The Longmen Grottoes or Longmen Caves are situated near Luoyang, in Henan Province of China. These are one of the three most famous grottoes in China, the other two are, the Mogao Caves near Dunhuang in Gansu Province and the Yungang Caves near Datong in Shanxi Province.
The Longmen Grottoes are located 12 kilometers south of Luoyang in Henan province of China. The images in the caves, many of which were once painted, were carved as outside rock reliefs and inside artificial caves. They were excavated from the limestone cliffs of the Xiangshan and Longmenshan mountains, running east and west. The area used to be known as Yique (The Gate of the Yi River), as the Yi River flows northward between them. The Longmen Grottoes is also known as Dragon’s Gate Grottoes, and the name was originated from the resemblance of the two hills that check the flow of the Yi River, like the two similar parts of a gate. The grottoes consist of more than 2,300 caves and niches carved into stretch steep limestone cliffs that are over one kilometer in length. These caves and niches contain almost about 110,000 Buddhist stone statues, over 60 stupas (Buddhist Pagodas) and about 2,800 inscriptions carved on steles. It is necessary to mention here that, a stele is a stone slab, generally taller than its width, usually used for funerary. Due to abundance of steles, the area is also known as the Forest of Ancient Steles.

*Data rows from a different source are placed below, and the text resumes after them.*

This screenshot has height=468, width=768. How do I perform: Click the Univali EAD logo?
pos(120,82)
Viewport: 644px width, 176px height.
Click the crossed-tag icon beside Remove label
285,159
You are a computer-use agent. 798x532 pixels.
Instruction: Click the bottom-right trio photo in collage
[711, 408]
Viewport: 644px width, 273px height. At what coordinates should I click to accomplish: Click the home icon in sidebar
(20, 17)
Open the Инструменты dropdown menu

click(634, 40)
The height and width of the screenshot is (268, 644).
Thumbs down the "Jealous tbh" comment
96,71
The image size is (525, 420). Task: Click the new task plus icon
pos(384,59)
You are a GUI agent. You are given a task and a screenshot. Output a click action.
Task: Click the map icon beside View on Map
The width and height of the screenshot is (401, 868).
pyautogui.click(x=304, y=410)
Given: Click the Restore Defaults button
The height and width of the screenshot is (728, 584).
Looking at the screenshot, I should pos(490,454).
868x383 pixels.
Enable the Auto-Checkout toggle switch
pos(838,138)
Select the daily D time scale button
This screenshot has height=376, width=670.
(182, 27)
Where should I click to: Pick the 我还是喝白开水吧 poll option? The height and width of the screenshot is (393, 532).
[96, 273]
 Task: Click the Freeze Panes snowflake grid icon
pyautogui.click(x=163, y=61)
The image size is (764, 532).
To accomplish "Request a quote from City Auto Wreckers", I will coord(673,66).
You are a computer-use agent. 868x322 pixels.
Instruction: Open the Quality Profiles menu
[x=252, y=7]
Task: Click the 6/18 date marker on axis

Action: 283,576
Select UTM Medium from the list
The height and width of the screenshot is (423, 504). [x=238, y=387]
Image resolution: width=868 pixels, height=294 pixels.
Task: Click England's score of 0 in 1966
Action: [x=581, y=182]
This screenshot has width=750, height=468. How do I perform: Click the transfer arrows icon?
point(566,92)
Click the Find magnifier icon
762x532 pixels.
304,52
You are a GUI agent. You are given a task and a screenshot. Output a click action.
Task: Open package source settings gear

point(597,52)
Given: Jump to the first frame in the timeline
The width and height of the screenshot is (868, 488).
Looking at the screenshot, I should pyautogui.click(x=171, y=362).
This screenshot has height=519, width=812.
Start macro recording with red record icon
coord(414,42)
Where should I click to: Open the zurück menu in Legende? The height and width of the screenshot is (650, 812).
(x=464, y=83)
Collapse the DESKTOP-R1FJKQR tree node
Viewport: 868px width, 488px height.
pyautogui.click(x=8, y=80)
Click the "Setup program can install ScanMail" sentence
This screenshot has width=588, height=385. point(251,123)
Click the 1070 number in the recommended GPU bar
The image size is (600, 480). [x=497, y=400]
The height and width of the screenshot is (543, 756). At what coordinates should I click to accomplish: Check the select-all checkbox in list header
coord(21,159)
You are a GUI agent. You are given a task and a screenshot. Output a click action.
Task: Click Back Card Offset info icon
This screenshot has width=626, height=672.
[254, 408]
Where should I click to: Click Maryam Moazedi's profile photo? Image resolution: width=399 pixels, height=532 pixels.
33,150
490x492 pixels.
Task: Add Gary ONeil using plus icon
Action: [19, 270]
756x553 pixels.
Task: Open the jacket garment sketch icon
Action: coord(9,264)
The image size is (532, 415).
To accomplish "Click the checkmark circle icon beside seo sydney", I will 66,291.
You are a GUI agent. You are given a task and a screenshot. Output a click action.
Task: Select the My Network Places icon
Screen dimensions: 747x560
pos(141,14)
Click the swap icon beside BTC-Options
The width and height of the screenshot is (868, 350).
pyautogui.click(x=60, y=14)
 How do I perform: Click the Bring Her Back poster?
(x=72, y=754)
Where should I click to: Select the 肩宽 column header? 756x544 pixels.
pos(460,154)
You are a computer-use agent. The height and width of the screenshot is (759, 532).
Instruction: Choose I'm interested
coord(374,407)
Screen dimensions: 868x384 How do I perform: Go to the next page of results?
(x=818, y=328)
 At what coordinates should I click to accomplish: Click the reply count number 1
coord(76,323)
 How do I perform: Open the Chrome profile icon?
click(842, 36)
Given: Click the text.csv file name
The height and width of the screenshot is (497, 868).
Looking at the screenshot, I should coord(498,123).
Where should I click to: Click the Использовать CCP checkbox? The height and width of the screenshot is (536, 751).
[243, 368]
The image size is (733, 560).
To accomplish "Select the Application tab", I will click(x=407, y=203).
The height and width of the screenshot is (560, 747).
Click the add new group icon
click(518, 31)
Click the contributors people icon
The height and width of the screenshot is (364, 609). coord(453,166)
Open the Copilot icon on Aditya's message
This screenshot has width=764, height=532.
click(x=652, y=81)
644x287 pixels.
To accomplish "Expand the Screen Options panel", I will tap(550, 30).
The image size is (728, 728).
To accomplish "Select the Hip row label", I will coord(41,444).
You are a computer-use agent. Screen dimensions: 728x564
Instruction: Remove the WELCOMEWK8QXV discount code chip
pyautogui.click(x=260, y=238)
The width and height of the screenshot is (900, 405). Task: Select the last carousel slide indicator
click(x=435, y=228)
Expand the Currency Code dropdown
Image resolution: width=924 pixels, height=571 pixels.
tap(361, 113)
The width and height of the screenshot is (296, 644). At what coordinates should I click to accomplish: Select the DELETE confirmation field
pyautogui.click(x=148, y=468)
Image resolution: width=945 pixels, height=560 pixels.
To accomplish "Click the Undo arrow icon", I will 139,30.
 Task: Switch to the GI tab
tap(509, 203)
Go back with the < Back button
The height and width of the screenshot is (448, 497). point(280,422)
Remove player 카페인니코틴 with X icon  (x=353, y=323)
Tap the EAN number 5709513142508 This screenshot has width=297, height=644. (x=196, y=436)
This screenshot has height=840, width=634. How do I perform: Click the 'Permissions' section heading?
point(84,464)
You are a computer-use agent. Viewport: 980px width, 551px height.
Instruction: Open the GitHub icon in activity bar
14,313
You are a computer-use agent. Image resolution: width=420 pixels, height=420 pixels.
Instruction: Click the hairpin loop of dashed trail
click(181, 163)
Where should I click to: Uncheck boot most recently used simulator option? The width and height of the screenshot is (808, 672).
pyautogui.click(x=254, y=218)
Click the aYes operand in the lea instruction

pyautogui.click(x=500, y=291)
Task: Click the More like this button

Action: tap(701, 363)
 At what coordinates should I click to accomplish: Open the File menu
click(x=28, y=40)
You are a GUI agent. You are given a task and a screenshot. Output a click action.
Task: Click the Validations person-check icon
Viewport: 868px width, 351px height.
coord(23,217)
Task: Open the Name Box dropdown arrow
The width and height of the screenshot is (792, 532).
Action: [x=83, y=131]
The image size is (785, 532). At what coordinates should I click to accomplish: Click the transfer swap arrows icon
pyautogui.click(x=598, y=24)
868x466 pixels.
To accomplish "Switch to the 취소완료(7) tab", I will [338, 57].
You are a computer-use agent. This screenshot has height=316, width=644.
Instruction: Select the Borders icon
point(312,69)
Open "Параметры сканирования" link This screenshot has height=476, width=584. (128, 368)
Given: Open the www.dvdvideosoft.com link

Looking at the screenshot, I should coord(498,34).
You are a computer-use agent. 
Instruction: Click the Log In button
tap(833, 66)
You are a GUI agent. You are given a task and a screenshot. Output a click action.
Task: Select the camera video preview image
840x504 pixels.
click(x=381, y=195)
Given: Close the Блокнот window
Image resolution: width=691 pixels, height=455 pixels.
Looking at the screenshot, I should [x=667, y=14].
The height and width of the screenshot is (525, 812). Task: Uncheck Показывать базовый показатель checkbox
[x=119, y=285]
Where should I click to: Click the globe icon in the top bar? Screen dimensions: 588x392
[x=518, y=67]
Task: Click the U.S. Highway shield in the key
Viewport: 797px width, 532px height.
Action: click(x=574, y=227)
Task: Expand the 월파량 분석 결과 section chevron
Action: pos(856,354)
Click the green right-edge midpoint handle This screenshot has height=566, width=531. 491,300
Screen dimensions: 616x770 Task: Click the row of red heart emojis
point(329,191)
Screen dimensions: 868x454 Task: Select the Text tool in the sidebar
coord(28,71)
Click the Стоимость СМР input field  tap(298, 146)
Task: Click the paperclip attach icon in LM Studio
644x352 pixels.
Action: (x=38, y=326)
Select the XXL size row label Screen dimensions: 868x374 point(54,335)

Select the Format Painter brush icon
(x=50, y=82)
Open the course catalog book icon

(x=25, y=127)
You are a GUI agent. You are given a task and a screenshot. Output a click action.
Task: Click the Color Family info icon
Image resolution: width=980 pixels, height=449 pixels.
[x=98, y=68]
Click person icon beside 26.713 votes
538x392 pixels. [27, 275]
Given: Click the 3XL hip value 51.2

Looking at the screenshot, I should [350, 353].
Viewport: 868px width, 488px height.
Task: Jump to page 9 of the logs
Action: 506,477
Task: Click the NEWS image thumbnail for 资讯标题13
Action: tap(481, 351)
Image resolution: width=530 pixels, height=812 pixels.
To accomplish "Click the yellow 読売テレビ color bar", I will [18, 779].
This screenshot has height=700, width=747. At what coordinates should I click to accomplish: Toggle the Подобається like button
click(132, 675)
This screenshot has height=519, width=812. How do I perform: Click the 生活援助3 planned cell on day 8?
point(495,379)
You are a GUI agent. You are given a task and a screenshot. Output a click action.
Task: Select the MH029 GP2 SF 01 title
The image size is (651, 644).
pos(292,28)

There are several major grottoes which contain notable displays of Buddhist sculptures and calligraphic inscriptions. Located in the central part of the west hill, the Guyangdong, or Guyang Cave, or Old Sun Cave, is the largest, as well as the oldest Longmen cave. Apart from that, the main caves include, among others, Binyang-dong, Lianhua-dong, Yaofandong, Shiku-si, Shisku and Ganjing-si. The Binyang has three caves. The Lianhua grotto has a large lotus carved on its ceiling. The Shiku-si is a three-wall, three-niche cave, with seven images of Buddha carved on the lintel. The Yaofandong is somewhat unique. It contains small inscriptions of 140 prescriptions for a wide range of physical problems. Among the caves, the Guyang, Binyang, and Linahua caves are horseshoe-shaped.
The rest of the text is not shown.